Como cada día después de cenar, entro a Twitter a leer los sucesos más comentados y destacados del día. Anoche me encontré con un tweet que me llamó especialmente la atención. Era una fotografía de una chica aparentemente menor de edad pero, si no lo era, no superaba los 18 años de edad. Una fotografía de esta chica en bikini en el borde de una piscina con una frase que la acompañaba en la que se podía leer: “Bienvenido, verano”. La fotografía no fue lo que me llamó la atención, sino la oleada de comentarios que propició esta publicación. Me quedé helada con solo unos segundos de lectura de los comentarios.
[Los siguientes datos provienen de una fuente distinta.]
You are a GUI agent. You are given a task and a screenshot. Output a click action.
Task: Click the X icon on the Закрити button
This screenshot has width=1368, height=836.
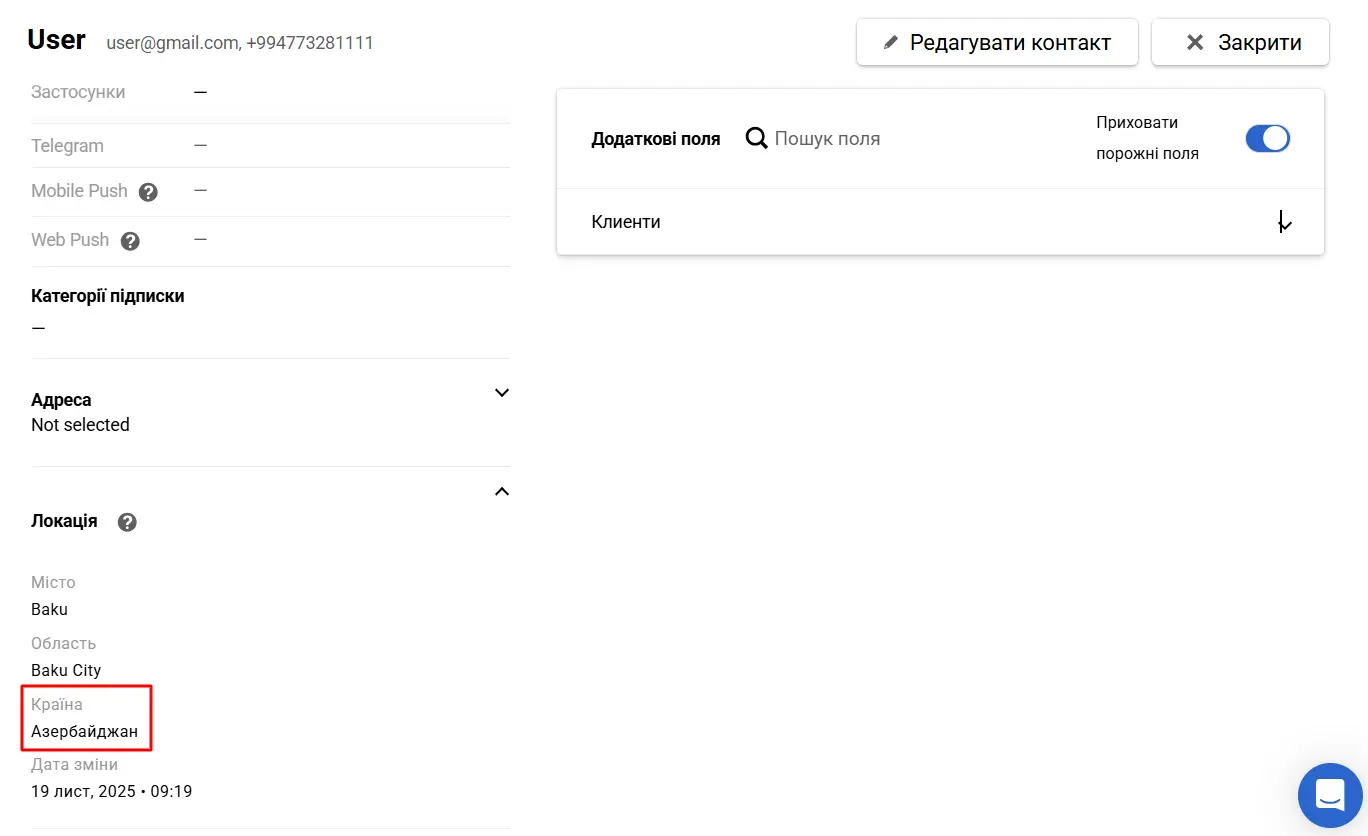click(x=1194, y=42)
“Vaya tetas”, “cómo vienen las niñas de hoy en día”, “te he escrito por privado, contéstame”, “tienes cara de chuparla de locos”, “me encantaría conocerte”. Estos eran algunos de los comentarios más suaves que se podían leer en el tweet y, en su gran mayoría, -por no decir todos-, venían de perfiles administrados por hombres. Hombres que, sin duda, no pertenecen a la misma edad que la chica, sino que probablemente le triplican la edad. De nuevo, me quedé helada.


Esta publicación me hizo pensar en la culpa. Pensé en quién debería dejar de realizar lo que hace para que no se den estas situaciones en las que se sexualiza ya no solo el cuerpo de una mujer, sino el cuerpo de una niña. ¿Es la niña la que no debería publicar este tipo de contenido o son los adultos los que no deberían hacer ciertos comentarios?, ¿es la niña culpable de la sexualización de su cuerpo o son los hombres de sus comentarios los que hacen de su cuerpo un objeto sexualizado?, ¿es la niña la que se sexualiza a sí misma o es la sociedad la que sexualiza a las niñas?. No dejaban de venirme a la cabeza cientos de preguntas sobre quién debería cambiar sus acciones para que esto dejara de ser así, pero solo conseguía llegar a una única respuesta: ella no es la culpable, ella es la víctima.


Las niñas menores de edad o con una mayoría de edad muy reciente, tienden a tener una idea del empoderamiento femenino que muchas veces se confunde con una hipersexualización de sus propios cuerpos. La hipersexualización ocurre cuando se le aporta un valor a alguien en función del deseo sexual que es capaz de producir en las demás personas.

La falta de conocimiento y formación también crea víctimas, víctimas del sistema patriarcal y machista en el que el cuerpo de las niñas es visto y valorado como un objeto sexual. Esta creencia, desgraciadamente, va intrínseca en nuestra cultura, la aprendemos sin quererlo y sin saberlo a medida que vamos creciendo, lo que influye en que las propias niñas caigan en las garras del patriarcado y consideren su propia sexualización como un acto reivindicativo y empoderante. Quizás estos conceptos den pie a pensar que, visto lo visto, ellas son las culpables de que reciban los comentarios que, por ejemplo, recibió la chica de la foto en su tweet, pero, ¿cuál es nuestra labor como personas adultas a la hora de tratar con estos temas?.


Las personas adultas sabemos lo que la sexualización de un cuerpo implica en la creación de la identidad de una persona en proceso de crecimiento. Es por ello que nuestra actitud frente a este tipo de situaciones debería ser totalmente contraria a la que encontramos en la gran mayoría de publicaciones del tipo de la que comentaba al inicio del artículo. Como personas ya formadas, tenemos la labor social de hacer de este mundo, un lugar más seguro y digno para las niñas. Debemos entender la necesidad de éstas de crear su propia identidad sin hacerles sentir cosificadas ni sexualizadas por mostrar sus cuerpos. Debemos ser ejemplo de respeto e integración en una sociedad que, a pesar de ser estructuralmente machista, está en el camino de la inclusión, la igualdad y el respeto de las mujeres. Debemos hacerles ver a las niñas que sus cuerpos no son un problema, y mucho menos mostrarlos por redes sociales.

El cambio debe ser en todas las personas que ya hemos crecido, que ya hemos creado nuestra identidad y que entendemos los peligros que este tipo de actos pueden conllevar. El cambio es nuestro y, sobre todo, vuestro, hombres que cosifican y sexualizan a las niñas tras un perfil usualmente sin identificación real. Dejad a las niñas crecer, experimentar y construir su propia identidad. Dejad a las niñas ser niñas.